Эвристика, если этот термин вам не знаком, — это алгоритмы, которые пытаются решить проблему быстрее, делая некоторые предположения. В результате эвристики часто не оптимальны, но более полезны в тех случаях, когда получение наилучших результатов занимает слишком много времени. Метаэвристика выводит это на новый уровень — это эвристика, которая генерирует или находит эвристики.

Генетические алгоритмы

Генетические алгоритмы — это метаэвристики, основанные на процессе естественного отбора. Генетические алгоритмы представляют собой тип эволюционного алгоритма.

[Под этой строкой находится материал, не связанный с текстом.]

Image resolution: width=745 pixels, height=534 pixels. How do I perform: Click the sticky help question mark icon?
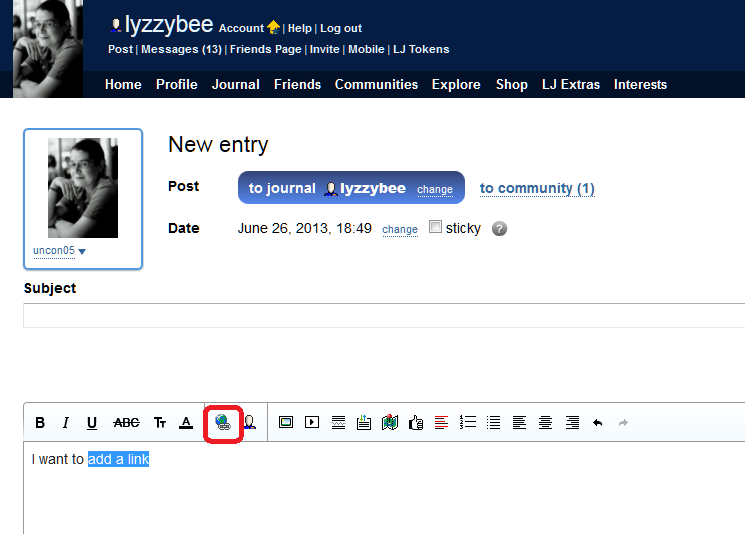click(x=500, y=228)
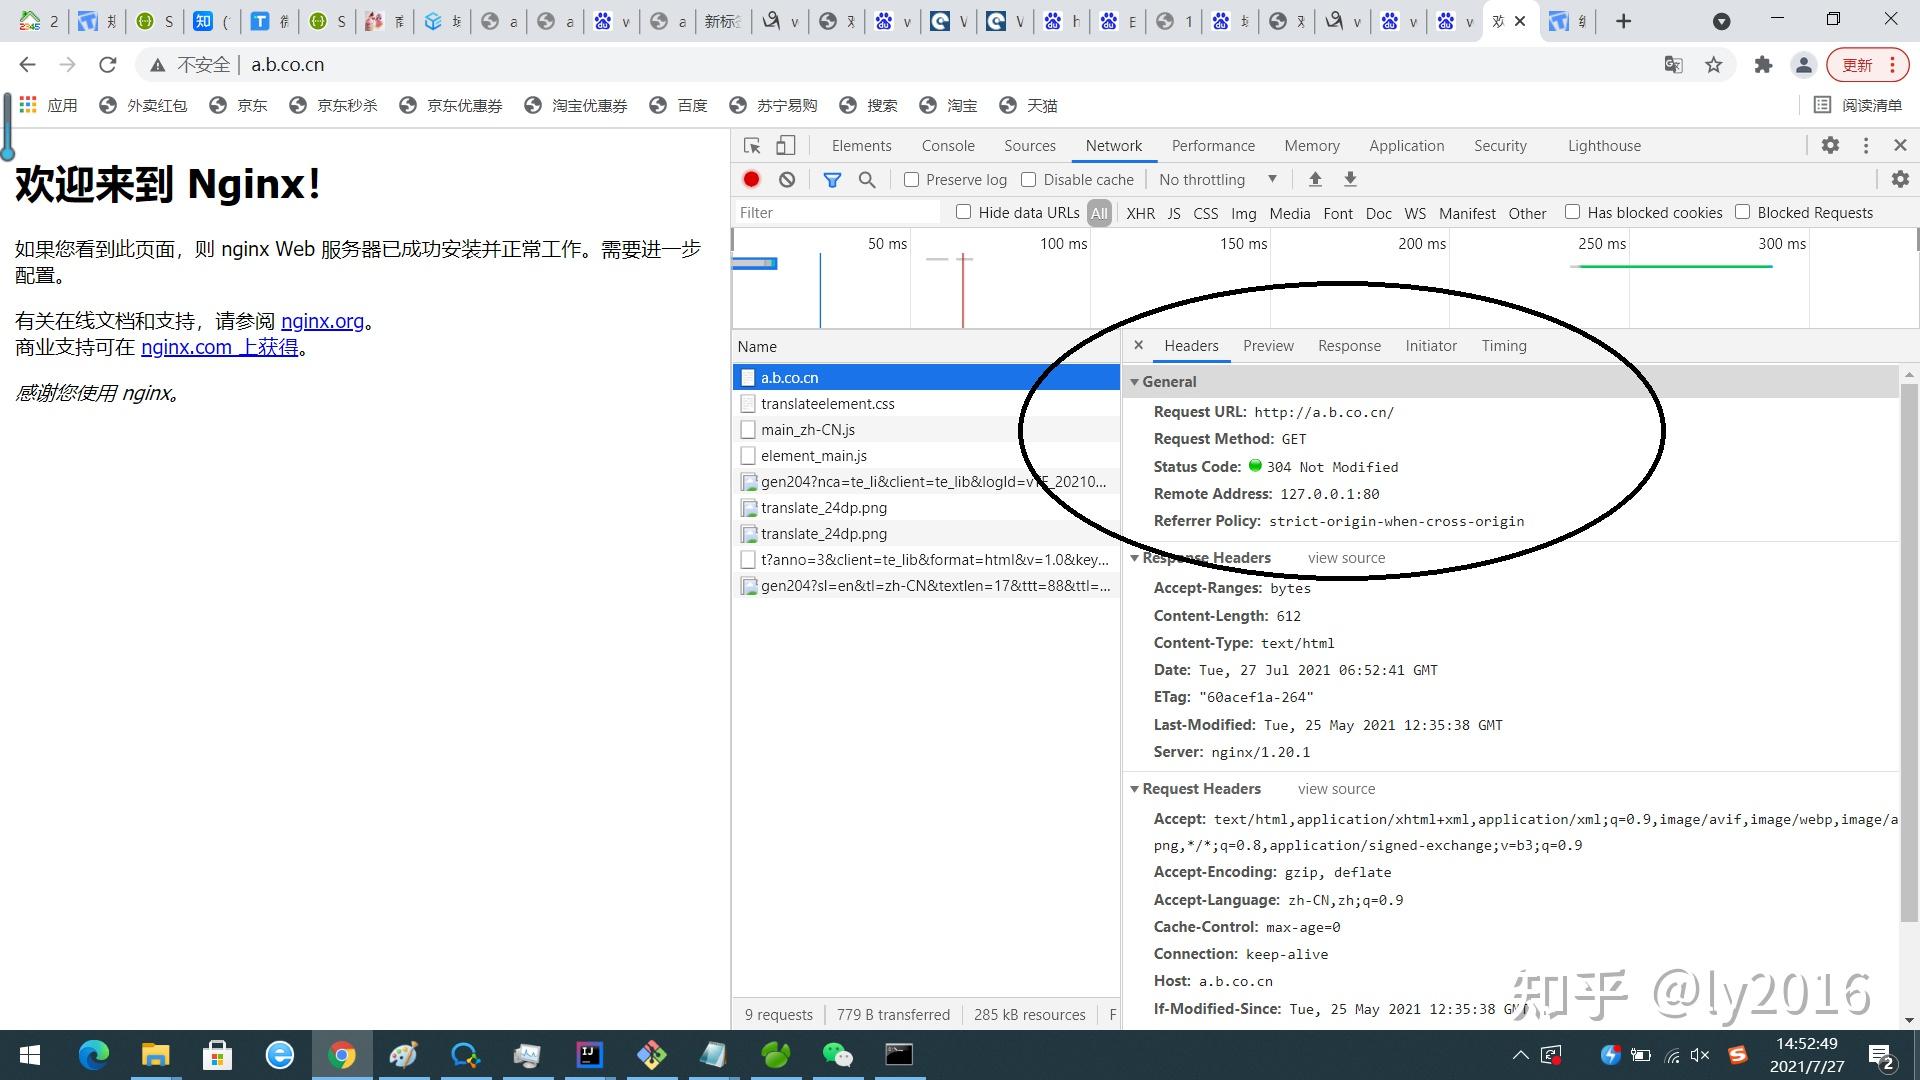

Естественный отбор, как напоминание, является ключевым механизмом эволюции. Это естественный процесс, который заставляет популяции (организмов) со временем адаптироваться к окружающей среде. Эти популяции имеют различия в признаках. Отдельные организмы с более подходящими чертами имеют более высокие шансы на выживание в окружающей среде. Следующие поколения, воспроизведенные от этих выживших организмов, унаследуют их черты, что в конечном итоге приведет к появлению популяции с этими более подходящими чертами.

Однако, если вся популяция будет иметь одинаковые черты, а окружающая среда изменится, популяция вымрет. К счастью, иногда возникающие мутации вызывают вариации признаков, что позволяет организмам с признаками, более подходящими для изменившейся среды, выживать и становиться доминирующими.

Популярно используемой иллюстрацией является вариация окраски у перченых мотыльков в Англии. До начала 1800-х годов перечная моль в Англии была в основном белой, и ее окраска помогала ей прятаться от хищных птиц, поскольку она хорошо сочеталась со светлыми лишайниками и английскими деревьями. Однако во время промышленной революции светлые лишайники погибли из-за загрязнения, и многие деревья, на которых отдыхали мотыльки, почернели от сажи. Это давало темным бабочкам преимущество в укрытии от хищников, в то время как светлых бабочек было легко обнаружить. К середине 1800-х годов количество бабочек темного цвета увеличилось, и к концу века почти все бабочки были темной разновидности. Баланс был нарушен в результате действия Закона о чистом воздухе 1956 года, и мотыльки темного цвета снова стали редкостью.

Так что это естественный отбор. Как в дело вступают генетические алгоритмы? Генетические алгоритмы — это эвристика, использующая те же механизмы, что и естественный отбор: ДНК, популяция, изменчивость, приспособленность, отбор, воспроизводство, наследование и мутация.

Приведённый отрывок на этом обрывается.